È utile in premessa un breve riepilogo dei tratti che caratterizzano tale tipologia di concessione, inizialmente riservata ai soli dipendenti pubblici e da circa una decina d’anni rivolta anche ai dipendenti privati e ai pensionati. Dal punto di vista tecnico si tratta di un prestito non finalizzato in cui i pagamenti delle rate avvengono tramite la trattenuta di una parte, non eccedente un quinto, dello stipendio o della pensione, da parte del datore di lavoro. Il contratto di prestito stipulato, prevede il versamento di un importo pari alla somma del quinto dello stipendio mensile, moltiplicato per il numero di mesi e di anni di durata del contratto, dedotti l’interesse computato anticipatamente, un insieme di commissioni e provvigioni e il valore del premio per l’assicurazione obbligatoria contro il rischio morte e perdita d’impiego.
In caso di insolvenza e incapienza della copertura assicurativa l’ente finanziatore ha comunque il diritto di trattenere in tutto o in parte il tfr cumulato. La durata del contratto di prestito non può superare i dieci anni. Andando più specificamente al rapporto con la previdenza complementare va ricordato come le chiavi di lettura sono fornite dagli Orientamenti Covip. Partendo dalla destinazione del tfr la Covip pone in evidenza come la cessione in garanzia del tfr non può considerarsi pregiudizievole al diritto del lavoratore di aderire a previdenza complementare e di conferirvi il tfr, sia in forma esplicita che tacita. Vanno però valutate da parte del potenziale aderente le possibili implicazioni derivanti dall’applicazione delle specifiche clausole del contratto di finanziamento. Per quel che riguarda le prestazioni si ritiene che rendita e capitale erogati da un fondo pensione o pip risultano cedibili nella misura di un quinto al netto delle ritenute fiscali e del trattamento minimo Inps. Identico ragionamento può essere condotto per le anticipazioni per spese sanitarie. Le somme a titolo di anticipazione non sono infatti assoggettate ad alcun vincolo di cedibilità, tranne quelle relative alle spese sanitarie, cedibili solo nella misura del quinto (al pari delle prestazioni). Viene allora ammessa dunque la facoltà dell’iscritto di impegnarsi contrattualmente verso l’istituto mutuante a non richiedere anticipazioni, con l’eccezione delle anticipazioni per spese sanitarie, in relazione alle quali l’impegno potrà riguardare unicamente la quota disponibile dall’iscritto, vale dire il quinto dell’ammontare dovuto dal fondo. Per evitare però che un simile impegno possa risultare eccessivamente oneroso l’impegno a non chiedere anticipazioni non può valere in termini assoluti ma solo con riferimento all’ammontare del prestito contratto e, progressivamente, man mano che viene rimborsato ratealmente, riferirsi al solo debito residuo.

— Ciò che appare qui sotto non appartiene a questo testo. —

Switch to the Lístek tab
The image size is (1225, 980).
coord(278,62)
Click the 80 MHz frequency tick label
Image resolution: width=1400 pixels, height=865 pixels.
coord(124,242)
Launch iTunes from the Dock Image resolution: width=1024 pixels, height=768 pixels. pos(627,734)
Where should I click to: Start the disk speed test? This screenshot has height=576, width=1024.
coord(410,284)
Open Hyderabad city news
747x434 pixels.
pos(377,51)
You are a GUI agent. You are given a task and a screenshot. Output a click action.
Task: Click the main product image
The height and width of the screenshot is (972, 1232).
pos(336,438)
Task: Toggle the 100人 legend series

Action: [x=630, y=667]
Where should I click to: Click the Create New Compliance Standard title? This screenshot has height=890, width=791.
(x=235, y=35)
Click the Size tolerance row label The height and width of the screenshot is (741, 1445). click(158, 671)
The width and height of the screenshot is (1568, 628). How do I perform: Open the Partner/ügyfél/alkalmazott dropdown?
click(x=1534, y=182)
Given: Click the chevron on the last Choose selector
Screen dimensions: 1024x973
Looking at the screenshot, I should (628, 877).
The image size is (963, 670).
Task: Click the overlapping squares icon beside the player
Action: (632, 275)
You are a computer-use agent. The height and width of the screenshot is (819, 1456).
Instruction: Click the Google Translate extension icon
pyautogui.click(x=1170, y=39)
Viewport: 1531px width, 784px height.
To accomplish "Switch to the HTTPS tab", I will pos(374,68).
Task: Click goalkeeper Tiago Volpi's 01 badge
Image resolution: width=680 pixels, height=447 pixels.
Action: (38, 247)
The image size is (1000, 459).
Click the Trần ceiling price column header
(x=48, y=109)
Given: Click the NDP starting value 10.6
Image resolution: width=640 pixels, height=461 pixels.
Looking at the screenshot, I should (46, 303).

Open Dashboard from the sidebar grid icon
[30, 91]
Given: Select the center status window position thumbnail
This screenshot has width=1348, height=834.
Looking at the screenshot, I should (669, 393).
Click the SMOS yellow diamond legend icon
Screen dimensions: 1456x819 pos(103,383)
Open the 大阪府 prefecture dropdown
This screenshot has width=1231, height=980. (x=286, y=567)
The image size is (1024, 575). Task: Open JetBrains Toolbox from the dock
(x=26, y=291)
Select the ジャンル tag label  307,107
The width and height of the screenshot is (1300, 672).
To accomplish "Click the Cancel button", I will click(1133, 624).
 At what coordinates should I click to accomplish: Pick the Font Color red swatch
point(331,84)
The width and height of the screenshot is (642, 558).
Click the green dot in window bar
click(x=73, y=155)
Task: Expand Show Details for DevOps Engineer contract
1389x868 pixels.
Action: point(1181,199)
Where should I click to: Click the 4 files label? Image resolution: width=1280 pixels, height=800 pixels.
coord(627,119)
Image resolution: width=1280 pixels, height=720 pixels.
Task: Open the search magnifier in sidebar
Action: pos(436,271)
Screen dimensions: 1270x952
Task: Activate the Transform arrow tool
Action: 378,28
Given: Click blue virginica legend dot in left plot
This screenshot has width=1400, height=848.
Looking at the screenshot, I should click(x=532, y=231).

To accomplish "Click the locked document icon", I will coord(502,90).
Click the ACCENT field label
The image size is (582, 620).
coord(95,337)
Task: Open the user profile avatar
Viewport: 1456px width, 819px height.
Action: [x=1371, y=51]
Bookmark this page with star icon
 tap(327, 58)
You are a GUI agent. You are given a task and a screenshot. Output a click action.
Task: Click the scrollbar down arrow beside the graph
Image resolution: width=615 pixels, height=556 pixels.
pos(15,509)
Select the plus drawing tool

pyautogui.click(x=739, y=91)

Procedendo poi alla disamina della fase di cessazione del rapporto di lavoro vanno analizzati due casistiche. In primo luogo con il riscatto da parte del lavoratore al ricorrere dei requisiti previsti dalla normativa previdenziale, il fondo pensione dovrà chiedere all’istituto mutuante il benestare alla liquidazione (per verificare che il debito sia o meno stato estinto) o, in alternativa, l’iscritto stesso, in sede di presentazione della richiesta di riscatto, potrà presentare il benestare della società alla liquidazione.
Anche nell’ipotesi di cessazione del rapporto di lavoro, la procedura è simile. Nel caso in cui il credito non sia stato estinto, essendo le prestazioni pensionistiche sottoposte agli stessi limiti di cedibilità delle pensioni di base, la forma pensionistica complementare, può liquidare all’istituto mutuante il quinto della prestazione in capitale, in rendita o di entrambe le formule, fino alla soddisfazione del credito residuo. (riproduzione riservata)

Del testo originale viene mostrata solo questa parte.